──────── Listed entries ────────

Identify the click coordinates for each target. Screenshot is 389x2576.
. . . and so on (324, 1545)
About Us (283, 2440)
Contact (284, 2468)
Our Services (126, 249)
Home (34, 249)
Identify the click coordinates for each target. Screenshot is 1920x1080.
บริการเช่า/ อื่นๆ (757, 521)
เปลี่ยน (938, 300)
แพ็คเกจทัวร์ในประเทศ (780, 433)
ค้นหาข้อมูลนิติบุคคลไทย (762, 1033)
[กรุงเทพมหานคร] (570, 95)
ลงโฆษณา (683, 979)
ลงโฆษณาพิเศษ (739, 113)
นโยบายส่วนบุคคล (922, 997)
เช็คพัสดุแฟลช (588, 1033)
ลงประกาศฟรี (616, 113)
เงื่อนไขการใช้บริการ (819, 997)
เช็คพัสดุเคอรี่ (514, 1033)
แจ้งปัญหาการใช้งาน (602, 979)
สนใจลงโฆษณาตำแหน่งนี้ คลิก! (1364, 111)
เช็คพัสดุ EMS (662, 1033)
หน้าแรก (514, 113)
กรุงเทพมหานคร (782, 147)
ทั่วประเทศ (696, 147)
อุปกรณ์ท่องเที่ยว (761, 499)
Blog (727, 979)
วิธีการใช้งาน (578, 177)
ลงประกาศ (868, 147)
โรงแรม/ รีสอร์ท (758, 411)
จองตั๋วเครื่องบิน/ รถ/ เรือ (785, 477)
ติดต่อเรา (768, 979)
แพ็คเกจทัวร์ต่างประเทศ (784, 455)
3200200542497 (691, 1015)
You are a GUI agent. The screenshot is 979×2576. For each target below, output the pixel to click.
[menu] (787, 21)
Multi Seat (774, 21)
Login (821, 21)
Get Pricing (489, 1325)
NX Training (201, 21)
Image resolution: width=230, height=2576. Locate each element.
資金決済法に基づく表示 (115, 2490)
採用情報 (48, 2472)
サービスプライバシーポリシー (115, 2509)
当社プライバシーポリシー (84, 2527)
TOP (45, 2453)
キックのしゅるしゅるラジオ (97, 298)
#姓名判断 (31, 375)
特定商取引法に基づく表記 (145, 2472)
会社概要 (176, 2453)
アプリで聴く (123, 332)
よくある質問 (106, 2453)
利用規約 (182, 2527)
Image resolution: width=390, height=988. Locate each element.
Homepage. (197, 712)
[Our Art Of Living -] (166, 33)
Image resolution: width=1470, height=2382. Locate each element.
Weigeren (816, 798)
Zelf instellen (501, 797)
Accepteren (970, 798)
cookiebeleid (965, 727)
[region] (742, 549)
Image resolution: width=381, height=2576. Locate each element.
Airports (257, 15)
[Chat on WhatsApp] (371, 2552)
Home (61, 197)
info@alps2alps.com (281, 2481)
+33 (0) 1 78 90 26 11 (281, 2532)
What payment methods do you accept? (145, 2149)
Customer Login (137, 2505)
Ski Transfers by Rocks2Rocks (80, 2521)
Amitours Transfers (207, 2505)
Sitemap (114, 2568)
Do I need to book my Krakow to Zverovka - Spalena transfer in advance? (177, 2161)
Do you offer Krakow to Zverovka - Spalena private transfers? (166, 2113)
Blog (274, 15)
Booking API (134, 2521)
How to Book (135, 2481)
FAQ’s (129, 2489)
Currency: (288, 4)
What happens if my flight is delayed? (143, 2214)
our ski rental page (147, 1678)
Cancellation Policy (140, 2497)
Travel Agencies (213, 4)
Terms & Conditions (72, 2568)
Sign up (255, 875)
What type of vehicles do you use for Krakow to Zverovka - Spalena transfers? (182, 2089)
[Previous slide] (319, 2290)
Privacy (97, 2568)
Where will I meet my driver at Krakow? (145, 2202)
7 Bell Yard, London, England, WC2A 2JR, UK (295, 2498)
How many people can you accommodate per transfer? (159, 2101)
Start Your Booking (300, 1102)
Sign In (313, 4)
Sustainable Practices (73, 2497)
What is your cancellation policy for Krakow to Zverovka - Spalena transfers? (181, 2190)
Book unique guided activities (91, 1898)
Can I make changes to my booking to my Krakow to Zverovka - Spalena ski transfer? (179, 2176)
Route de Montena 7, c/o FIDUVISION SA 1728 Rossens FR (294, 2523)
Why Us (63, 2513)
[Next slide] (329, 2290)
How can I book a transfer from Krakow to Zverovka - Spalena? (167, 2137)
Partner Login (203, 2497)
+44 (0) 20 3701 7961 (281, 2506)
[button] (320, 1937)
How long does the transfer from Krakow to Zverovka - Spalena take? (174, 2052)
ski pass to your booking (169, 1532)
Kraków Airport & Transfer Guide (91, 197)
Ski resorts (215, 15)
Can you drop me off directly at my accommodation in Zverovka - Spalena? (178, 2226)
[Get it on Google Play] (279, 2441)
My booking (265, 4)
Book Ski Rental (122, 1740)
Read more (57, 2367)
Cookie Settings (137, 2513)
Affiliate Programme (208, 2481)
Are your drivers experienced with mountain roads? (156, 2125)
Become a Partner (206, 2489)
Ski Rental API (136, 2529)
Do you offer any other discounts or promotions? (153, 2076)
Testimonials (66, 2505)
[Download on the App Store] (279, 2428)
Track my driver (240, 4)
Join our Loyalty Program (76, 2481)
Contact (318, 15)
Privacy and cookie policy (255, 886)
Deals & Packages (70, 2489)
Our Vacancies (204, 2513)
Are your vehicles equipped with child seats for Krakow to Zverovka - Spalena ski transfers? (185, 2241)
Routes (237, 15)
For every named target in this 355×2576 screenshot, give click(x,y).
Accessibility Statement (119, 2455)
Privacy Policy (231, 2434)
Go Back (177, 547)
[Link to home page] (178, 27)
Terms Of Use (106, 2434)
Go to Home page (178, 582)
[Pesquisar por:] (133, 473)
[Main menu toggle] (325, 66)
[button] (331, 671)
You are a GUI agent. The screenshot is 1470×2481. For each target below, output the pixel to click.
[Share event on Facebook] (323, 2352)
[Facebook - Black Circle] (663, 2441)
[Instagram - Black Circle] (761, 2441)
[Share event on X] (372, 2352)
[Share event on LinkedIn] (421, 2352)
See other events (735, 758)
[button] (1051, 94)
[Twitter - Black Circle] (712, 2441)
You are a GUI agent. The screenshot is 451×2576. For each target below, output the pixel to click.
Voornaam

────────

-- Try it --
Output the records in full, exactly.

-- Result --
Identify the click coordinates for each target. Screenshot is 389x2576.
. . . and so on (324, 1545)
About Us (283, 2440)
Contact (284, 2468)
Our Services (126, 249)
Home (34, 249)
Identify the click coordinates for each target. Screenshot is 1920x1080.
บริการเช่า/ อื่นๆ (757, 521)
เปลี่ยน (938, 300)
แพ็คเกจทัวร์ในประเทศ (780, 433)
ค้นหาข้อมูลนิติบุคคลไทย (762, 1033)
[กรุงเทพมหานคร] (570, 95)
ลงโฆษณา (683, 979)
ลงโฆษณาพิเศษ (739, 113)
นโยบายส่วนบุคคล (922, 997)
เช็คพัสดุแฟลช (588, 1033)
ลงประกาศฟรี (616, 113)
เงื่อนไขการใช้บริการ (819, 997)
เช็คพัสดุเคอรี่ (514, 1033)
แจ้งปัญหาการใช้งาน (602, 979)
สนใจลงโฆษณาตำแหน่งนี้ คลิก! (1364, 111)
เช็คพัสดุ EMS (662, 1033)
หน้าแรก (514, 113)
กรุงเทพมหานคร (782, 147)
ทั่วประเทศ (696, 147)
อุปกรณ์ท่องเที่ยว (761, 499)
Blog (727, 979)
วิธีการใช้งาน (578, 177)
ลงประกาศ (868, 147)
โรงแรม/ รีสอร์ท (758, 411)
จองตั๋วเครื่องบิน/ รถ/ เรือ (785, 477)
ติดต่อเรา (768, 979)
แพ็คเกจทัวร์ต่างประเทศ (784, 455)
3200200542497 (691, 1015)
You are a GUI agent. The screenshot is 979×2576. For each target below, output the pixel to click.
[menu] (787, 21)
Multi Seat (774, 21)
Login (821, 21)
Get Pricing (489, 1325)
NX Training (201, 21)
Image resolution: width=230, height=2576. Locate each element.
資金決済法に基づく表示 (115, 2490)
採用情報 (48, 2472)
サービスプライバシーポリシー (115, 2509)
当社プライバシーポリシー (84, 2527)
TOP (45, 2453)
キックのしゅるしゅるラジオ (97, 298)
#姓名判断 (31, 375)
特定商取引法に基づく表記 (145, 2472)
会社概要 (176, 2453)
アプリで聴く (123, 332)
よくある質問 (106, 2453)
利用規約 (182, 2527)
Image resolution: width=390, height=988. Locate each element.
Homepage. (197, 712)
[Our Art Of Living -] (166, 33)
Image resolution: width=1470, height=2382. Locate each element.
Weigeren (816, 798)
Zelf instellen (501, 797)
Accepteren (970, 798)
cookiebeleid (965, 727)
[region] (742, 549)
Image resolution: width=381, height=2576. Locate each element.
Airports (257, 15)
[Chat on WhatsApp] (371, 2552)
Home (61, 197)
info@alps2alps.com (281, 2481)
+33 (0) 1 78 90 26 11 (281, 2532)
What payment methods do you accept? (145, 2149)
Customer Login (137, 2505)
Ski Transfers by Rocks2Rocks (80, 2521)
Amitours Transfers (207, 2505)
Sitemap (114, 2568)
Do I need to book my Krakow to Zverovka - Spalena transfer in advance? (177, 2161)
Do you offer Krakow to Zverovka - Spalena private transfers? (166, 2113)
Blog (274, 15)
Booking API (134, 2521)
How to Book (135, 2481)
FAQ’s (129, 2489)
Currency: (288, 4)
What happens if my flight is delayed? (143, 2214)
our ski rental page (147, 1678)
Cancellation Policy (140, 2497)
Travel Agencies (213, 4)
Terms & Conditions (72, 2568)
Sign up (255, 875)
What type of vehicles do you use for Krakow to Zverovka - Spalena transfers? (182, 2089)
[Previous slide] (319, 2290)
Privacy (97, 2568)
Where will I meet my driver at Krakow? (145, 2202)
7 Bell Yard, London, England, WC2A 2JR, UK (295, 2498)
How many people can you accommodate per transfer? (159, 2101)
Start Your Booking (300, 1102)
Sign In (313, 4)
Sustainable Practices (73, 2497)
What is your cancellation policy for Krakow to Zverovka - Spalena transfers? (181, 2190)
Book unique guided activities (91, 1898)
Can I make changes to my booking to my Krakow to Zverovka - Spalena ski transfer? (179, 2176)
Route de Montena 7, c/o FIDUVISION SA 1728 Rossens FR (294, 2523)
Why Us (63, 2513)
[Next slide] (329, 2290)
How can I book a transfer from Krakow to Zverovka - Spalena? (167, 2137)
Partner Login (203, 2497)
+44 (0) 20 3701 7961 (281, 2506)
[button] (320, 1937)
How long does the transfer from Krakow to Zverovka - Spalena take? (174, 2052)
ski pass to your booking (169, 1532)
Kraków Airport & Transfer Guide (91, 197)
Ski resorts (215, 15)
Can you drop me off directly at my accommodation in Zverovka - Spalena? (178, 2226)
[Get it on Google Play] (279, 2441)
My booking (265, 4)
Book Ski Rental (122, 1740)
Read more (57, 2367)
Cookie Settings (137, 2513)
Affiliate Programme (208, 2481)
Are your drivers experienced with mountain roads? (156, 2125)
Become a Partner (206, 2489)
Ski Rental API (136, 2529)
Do you offer any other discounts or promotions? (153, 2076)
Testimonials (66, 2505)
[Download on the App Store] (279, 2428)
Track my driver (240, 4)
Join our Loyalty Program (76, 2481)
Contact (318, 15)
Privacy and cookie policy (255, 886)
Deals & Packages (70, 2489)
Our Vacancies (204, 2513)
Are your vehicles equipped with child seats for Krakow to Zverovka - Spalena ski transfers? (185, 2241)
Routes (237, 15)
For every named target in this 355×2576 screenshot, give click(x,y).
Accessibility Statement (119, 2455)
Privacy Policy (231, 2434)
Go Back (177, 547)
[Link to home page] (178, 27)
Terms Of Use (106, 2434)
Go to Home page (178, 582)
[Pesquisar por:] (133, 473)
[Main menu toggle] (325, 66)
[button] (331, 671)
You are a GUI agent. The screenshot is 1470×2481. For each target below, output the pixel to click.
[Share event on Facebook] (323, 2352)
[Facebook - Black Circle] (663, 2441)
[Instagram - Black Circle] (761, 2441)
[Share event on X] (372, 2352)
[Share event on LinkedIn] (421, 2352)
See other events (735, 758)
[button] (1051, 94)
[Twitter - Black Circle] (712, 2441)
You are a GUI agent. The screenshot is 451×2576. For each target below, output the pixel to click.
Voornaam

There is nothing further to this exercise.